[<prev] [next>] [<thread-prev] [thread-next>] [day] [month] [year] [list]
Message-ID: <531fd8a0-132e-425b-955b-d60a56004aba@arm.com>
Date: Thu, 9 Nov 2023 16:50:44 +0000
From: Hongyan Xia <hongyan.xia2@....com>
To: Dietmar Eggemann <dietmar.eggemann@....com>,
Ingo Molnar <mingo@...hat.com>,
Peter Zijlstra <peterz@...radead.org>,
Vincent Guittot <vincent.guittot@...aro.org>,
Juri Lelli <juri.lelli@...hat.com>
Cc: Qais Yousef <qyousef@...alina.io>,
Morten Rasmussen <morten.rasmussen@....com>,
Lukasz Luba <lukasz.luba@....com>,
Christian Loehle <christian.loehle@....com>,
linux-kernel@...r.kernel.org
Subject: Re: [RFC PATCH 2/6] sched/uclamp: Simulate PELT decay in
util_avg_uclamp
On 01/11/2023 16:06, Dietmar Eggemann wrote:
> On 04/10/2023 11:04, Hongyan Xia wrote:
>> From: Hongyan Xia <hongyan.xia2@....com>
>>
>> Because util_avg_uclamp is not directly managed by PELT, it lacks the
>> nice property of slowly decaying to a lower value, resulting in
>> performance degredation due to premature frequency drops.
>>
>> Add functions to decay root cfs utilization and tasks that are not on
>> the rq. This way, we get the benefits of PELT while still maintaining
>> uclamp. The rules are simple:
>>
>> 1. When task is se->on_rq, enforce its util_avg_uclamp within uclamp
>> range.
>> 2. When task is !se->on_rq, PELT decay its util_avg_uclamp.
>> 3. When the root CFS util drops, PELT decay to the target frequency
>> instead of immediately dropping to a lower target frequency.
>>
>> TODO: Can we somehow integrate this uclamp sum aggregation directly into
>> util_avg, so that we don't need to introduce a new util_avg_uclamp
>> signal and don't need to simulate PELT decay?
>
> That's a good question.
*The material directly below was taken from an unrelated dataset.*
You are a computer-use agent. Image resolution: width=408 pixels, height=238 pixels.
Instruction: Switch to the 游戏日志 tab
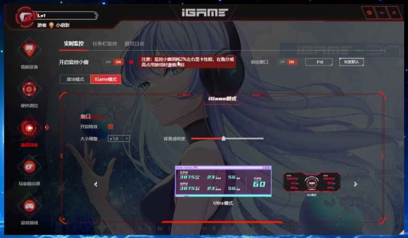tap(134, 44)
I'm wondering why you were not able to integrate
> the maintenance of the util_avg_uclamp values inside the existing PELT
> update functionality in fair.c ((__update_load_avg_xxx(),
> propagate_entity_load_avg() -> update_tg_cfs_util() etc.)
>
> Why do you need extra functions like ___decay_util_avg_uclamp_towards()
> and ___update_util_avg_uclamp() for this?
These new functions are already in __update_load_avg_xxx(). I just
separate the new code into a separate function for readability.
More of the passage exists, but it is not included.